Members of the East Hamilton Hurricanes football team break through a banner prior to a home football game.

If Hamilton County Mayor Jim Coppinger has his way, East Hamilton will be the last high school built locally where football fans are still using portable toilets nearly a decade after the school opened.

While complimenting Commissioner Sabrena Smedley at Wednesday's County Commission meeting on her plan to use her district's discretionary general fund money to tap into the county's line of credit to issue a capital bond for new restrooms for East Hamilton, the mayor said he intends to ask the commission to fund athletic fields and associated needs when school construction is considered in the future.

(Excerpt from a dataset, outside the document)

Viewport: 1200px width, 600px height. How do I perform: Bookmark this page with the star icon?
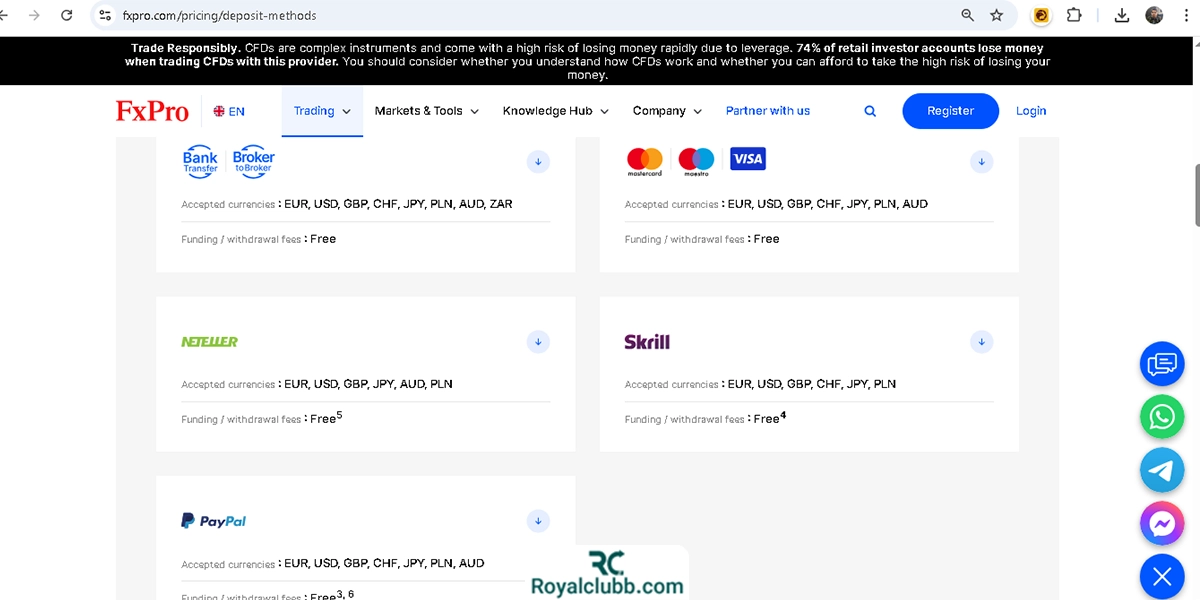tap(996, 15)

That has not been the case in recent years, but it's the right thing to do. It's better for the county to take the financial hit at the outset rather than punish the individual communities by having them build the facilities piecemeal, figure out how to pay for them and risk the price for construction rising when they finally can afford it.

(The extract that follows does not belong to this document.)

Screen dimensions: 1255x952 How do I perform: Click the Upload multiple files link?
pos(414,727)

At a minimum, the commission should fund the design and determine the cost of such facilities. That way, if commissioners don't go along with fully funding the extra-curriculars, the schools will know how much they'll need to raise or attempt to get donated.

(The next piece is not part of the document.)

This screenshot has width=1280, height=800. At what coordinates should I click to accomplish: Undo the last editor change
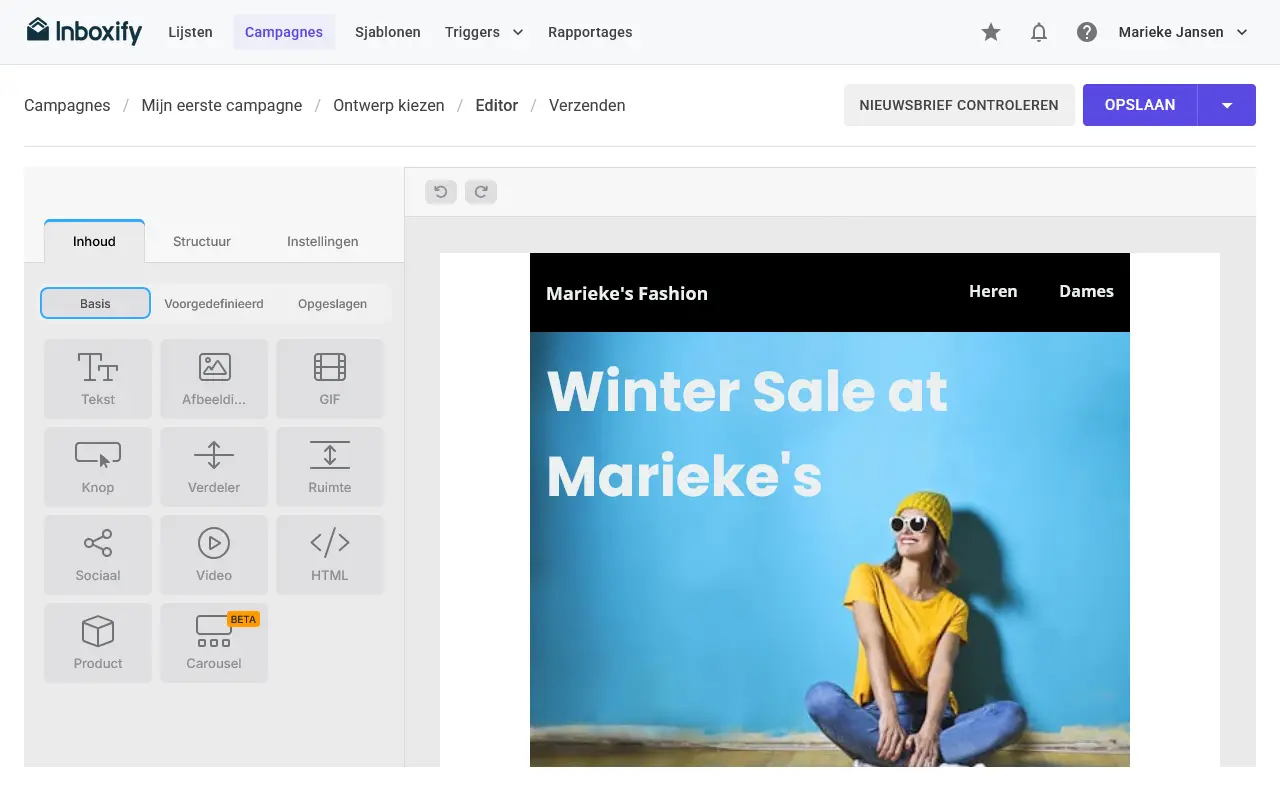click(441, 192)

Commissioners may say, and probably will, that the community should have some type of buy-in on their new facilities. But they should never again allow excitement to be created over the opening of a new high school, only to see that excitement die when students, parents and the community learn how much was not supplied for them.

Since the Chattanooga city and Hamilton County school systems merged in 1997, two high schools have been built, Signal Mountain Middle High and East Hamilton Middle High. Money was not appropriated for athletic fields and attendant facilities in either case.

Funds for sod, lighting, stands and press box were donated for the Signal Mountain school, while the East Hamilton community helped raise money to have the bare minimum of a field in its third season, according to Times Free Press archives.

As East Hamilton prepared for what it hoped would be its first season in its new stadium in 2010 (but wasn't), estimates put the cost of concession stands and permanent bathrooms at $90,000-$100,000. In 2011, then-County Commissioner Larry Henry estimated the school needed about $2 million to complete its baseball, softball, soccer and football fields.

Four years later, Smedley, who was elected to follow Henry, said $94,000 in discretionary money had been set aside, $6,000 short of the now 5-year-old $100,000 estimate.

However, the estimated price tag for the concession stands/bathrooms facility now has risen to $125,000.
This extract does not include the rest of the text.